Lawyer AlMutassem al-Haj Ahmed said the charges against Rudwan Dawoud and Ahmed Mahjoub could carry a death sentence if it is proved they used violence.
Dawoud is married to an American and has a U.S. residency permit.
The two were arrested on July 4 in a southern Khartoum neighborhood along with 10 others. The authorities accused them of planning a protest in which they intended to use fire bombs and burn vehicles. The judge freed the other 10, Ahmed said.
The lawyer said Dawoud admitted to the court that he had called for a peaceful protest against the government's austerity policy, adopted last month. The new measures, which significantly raised the prices of fuel and basic commodities, have sparked an unprecedented wave of protests around Sudan which appeared to be partially inspired by the Arab uprisings around the region.
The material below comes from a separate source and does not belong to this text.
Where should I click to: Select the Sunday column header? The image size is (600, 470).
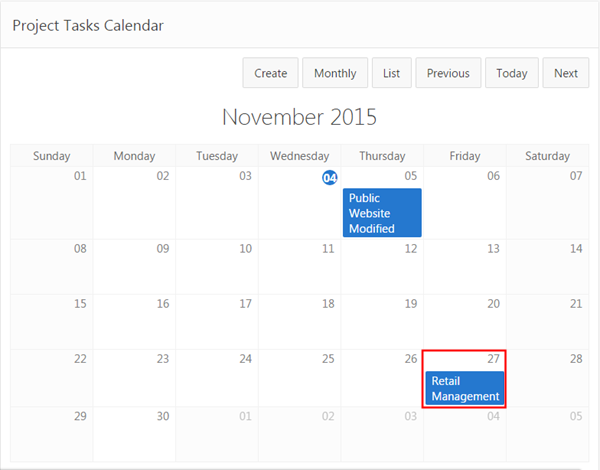[52, 156]
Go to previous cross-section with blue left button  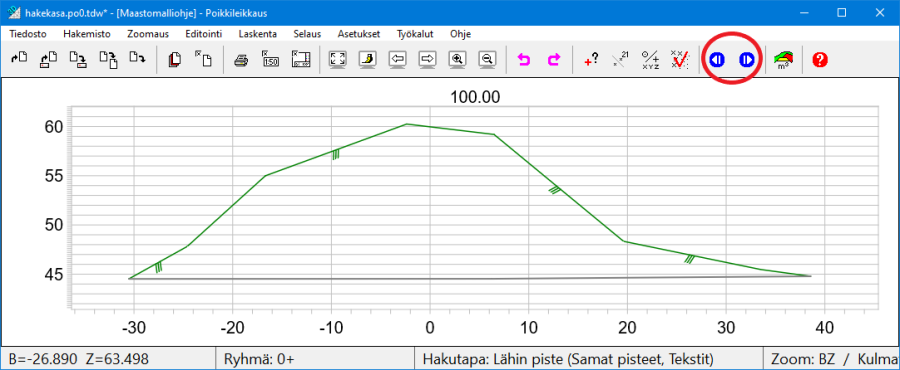click(717, 59)
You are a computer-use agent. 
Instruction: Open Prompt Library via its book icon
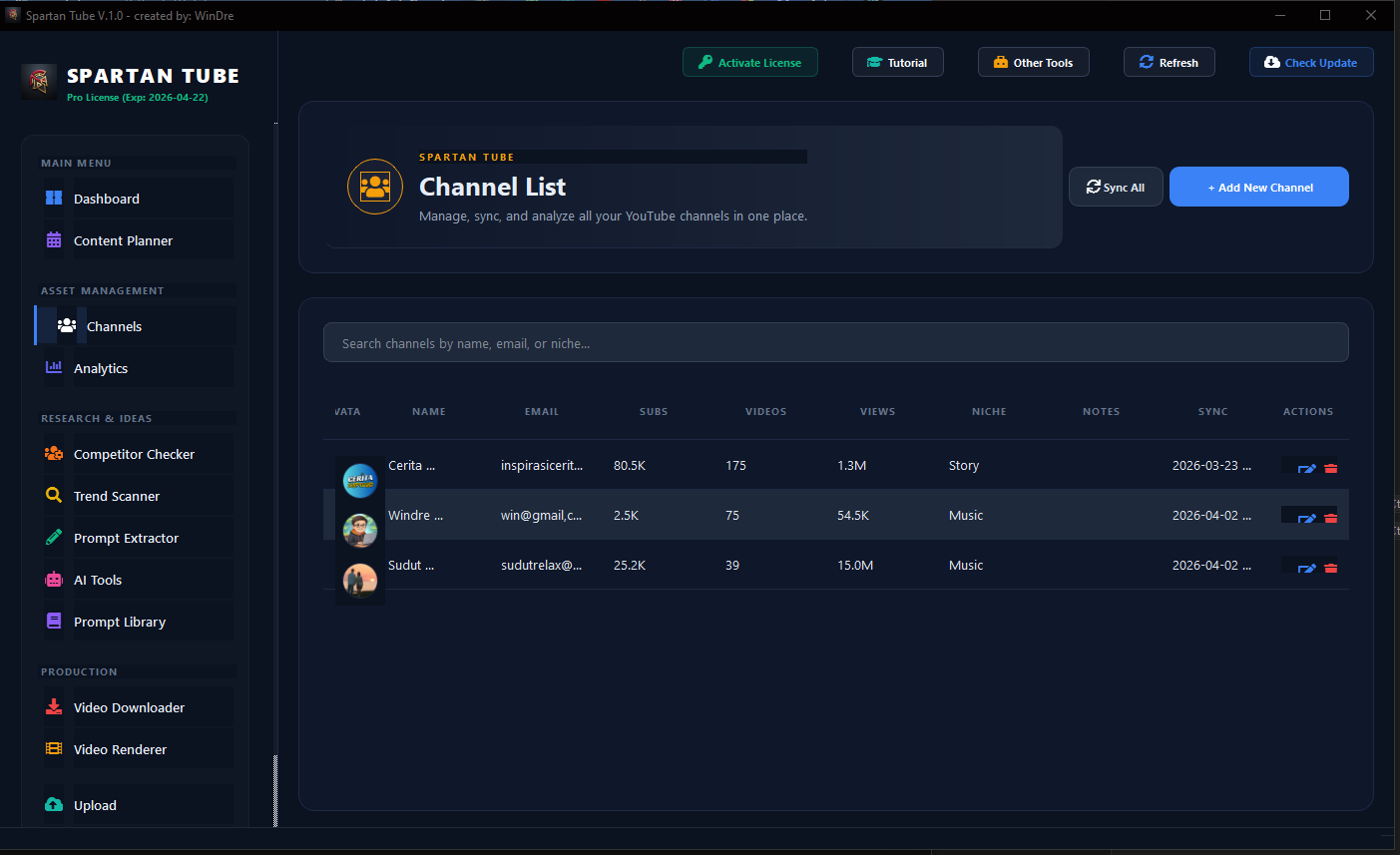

Although more limited in scope, the protests were met with a harsh security crackdown and a detention campaign. Activists say protesters and activists are detained almost on a daily basis.
Lawyer Ahmed said more than 160 protesters were tried for lesser charges than Dawoud and Mahjoub, and only a handful were fined for disrupting public order. Ahmed said another protester was ordered flogged, a common punishment in Sudan.
"This is the first time someone has been charged with inciting the use of violence," Ahmed said.